• **Entries shown**
+ + +

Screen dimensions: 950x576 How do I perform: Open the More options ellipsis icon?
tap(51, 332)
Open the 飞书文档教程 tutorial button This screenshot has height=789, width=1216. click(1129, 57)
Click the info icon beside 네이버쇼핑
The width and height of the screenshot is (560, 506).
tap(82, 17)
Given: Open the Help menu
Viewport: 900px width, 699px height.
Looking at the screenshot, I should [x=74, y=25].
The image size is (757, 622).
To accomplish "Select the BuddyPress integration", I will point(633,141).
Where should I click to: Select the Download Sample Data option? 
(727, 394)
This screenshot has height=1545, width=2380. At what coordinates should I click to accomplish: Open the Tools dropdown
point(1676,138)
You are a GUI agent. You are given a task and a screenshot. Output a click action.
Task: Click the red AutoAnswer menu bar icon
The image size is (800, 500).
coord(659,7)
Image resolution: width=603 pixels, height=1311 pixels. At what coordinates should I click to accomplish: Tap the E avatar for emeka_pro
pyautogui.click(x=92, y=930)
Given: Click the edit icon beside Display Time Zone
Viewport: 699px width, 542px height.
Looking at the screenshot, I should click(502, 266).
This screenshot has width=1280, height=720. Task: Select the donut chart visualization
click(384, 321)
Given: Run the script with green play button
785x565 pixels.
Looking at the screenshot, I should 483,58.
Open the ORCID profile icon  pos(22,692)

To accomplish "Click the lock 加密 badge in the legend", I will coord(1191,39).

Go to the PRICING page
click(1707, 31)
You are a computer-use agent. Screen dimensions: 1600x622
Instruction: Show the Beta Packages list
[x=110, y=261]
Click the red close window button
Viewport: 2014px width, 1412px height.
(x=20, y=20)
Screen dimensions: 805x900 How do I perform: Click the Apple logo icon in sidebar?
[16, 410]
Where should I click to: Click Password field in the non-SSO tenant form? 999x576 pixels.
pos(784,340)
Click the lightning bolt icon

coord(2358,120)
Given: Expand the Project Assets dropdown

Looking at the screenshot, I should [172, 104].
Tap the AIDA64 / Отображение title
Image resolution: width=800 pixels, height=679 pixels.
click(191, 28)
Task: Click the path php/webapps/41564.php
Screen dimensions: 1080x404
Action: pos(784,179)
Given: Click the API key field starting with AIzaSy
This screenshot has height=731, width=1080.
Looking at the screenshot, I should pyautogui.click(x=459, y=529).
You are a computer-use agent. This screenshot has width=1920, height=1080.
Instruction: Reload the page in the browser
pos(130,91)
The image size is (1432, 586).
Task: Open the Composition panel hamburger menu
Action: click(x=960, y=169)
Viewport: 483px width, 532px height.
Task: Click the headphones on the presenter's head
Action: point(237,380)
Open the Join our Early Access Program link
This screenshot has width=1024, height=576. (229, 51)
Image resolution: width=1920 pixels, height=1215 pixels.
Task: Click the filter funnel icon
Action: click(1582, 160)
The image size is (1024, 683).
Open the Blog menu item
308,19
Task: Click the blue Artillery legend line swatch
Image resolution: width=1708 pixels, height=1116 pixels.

+ + +

• **Prompt**
Please write out all of the records above again, word for word and unchanged.

• **Solution to this exercise**
Screen dimensions: 950x576 How do I perform: Open the More options ellipsis icon?
tap(51, 332)
Open the 飞书文档教程 tutorial button This screenshot has height=789, width=1216. click(1129, 57)
Click the info icon beside 네이버쇼핑
The width and height of the screenshot is (560, 506).
tap(82, 17)
Given: Open the Help menu
Viewport: 900px width, 699px height.
Looking at the screenshot, I should [x=74, y=25].
The image size is (757, 622).
To accomplish "Select the BuddyPress integration", I will point(633,141).
Where should I click to: Select the Download Sample Data option? 
(727, 394)
This screenshot has height=1545, width=2380. At what coordinates should I click to accomplish: Open the Tools dropdown
point(1676,138)
You are a GUI agent. You are given a task and a screenshot. Output a click action.
Task: Click the red AutoAnswer menu bar icon
The image size is (800, 500).
coord(659,7)
Image resolution: width=603 pixels, height=1311 pixels. At what coordinates should I click to accomplish: Tap the E avatar for emeka_pro
pyautogui.click(x=92, y=930)
Given: Click the edit icon beside Display Time Zone
Viewport: 699px width, 542px height.
Looking at the screenshot, I should click(502, 266).
This screenshot has width=1280, height=720. Task: Select the donut chart visualization
click(384, 321)
Given: Run the script with green play button
785x565 pixels.
Looking at the screenshot, I should 483,58.
Open the ORCID profile icon  pos(22,692)

To accomplish "Click the lock 加密 badge in the legend", I will coord(1191,39).

Go to the PRICING page
click(1707, 31)
You are a computer-use agent. Screen dimensions: 1600x622
Instruction: Show the Beta Packages list
[x=110, y=261]
Click the red close window button
Viewport: 2014px width, 1412px height.
(x=20, y=20)
Screen dimensions: 805x900 How do I perform: Click the Apple logo icon in sidebar?
[16, 410]
Where should I click to: Click Password field in the non-SSO tenant form? 999x576 pixels.
pos(784,340)
Click the lightning bolt icon

coord(2358,120)
Given: Expand the Project Assets dropdown

Looking at the screenshot, I should [172, 104].
Tap the AIDA64 / Отображение title
Image resolution: width=800 pixels, height=679 pixels.
click(191, 28)
Task: Click the path php/webapps/41564.php
Screen dimensions: 1080x404
Action: pos(784,179)
Given: Click the API key field starting with AIzaSy
This screenshot has height=731, width=1080.
Looking at the screenshot, I should pyautogui.click(x=459, y=529).
You are a computer-use agent. This screenshot has width=1920, height=1080.
Instruction: Reload the page in the browser
pos(130,91)
The image size is (1432, 586).
Task: Open the Composition panel hamburger menu
Action: click(x=960, y=169)
Viewport: 483px width, 532px height.
Task: Click the headphones on the presenter's head
Action: point(237,380)
Open the Join our Early Access Program link
This screenshot has width=1024, height=576. (229, 51)
Image resolution: width=1920 pixels, height=1215 pixels.
Task: Click the filter funnel icon
Action: click(1582, 160)
The image size is (1024, 683).
Open the Blog menu item
308,19
Task: Click the blue Artillery legend line swatch
Image resolution: width=1708 pixels, height=1116 pixels.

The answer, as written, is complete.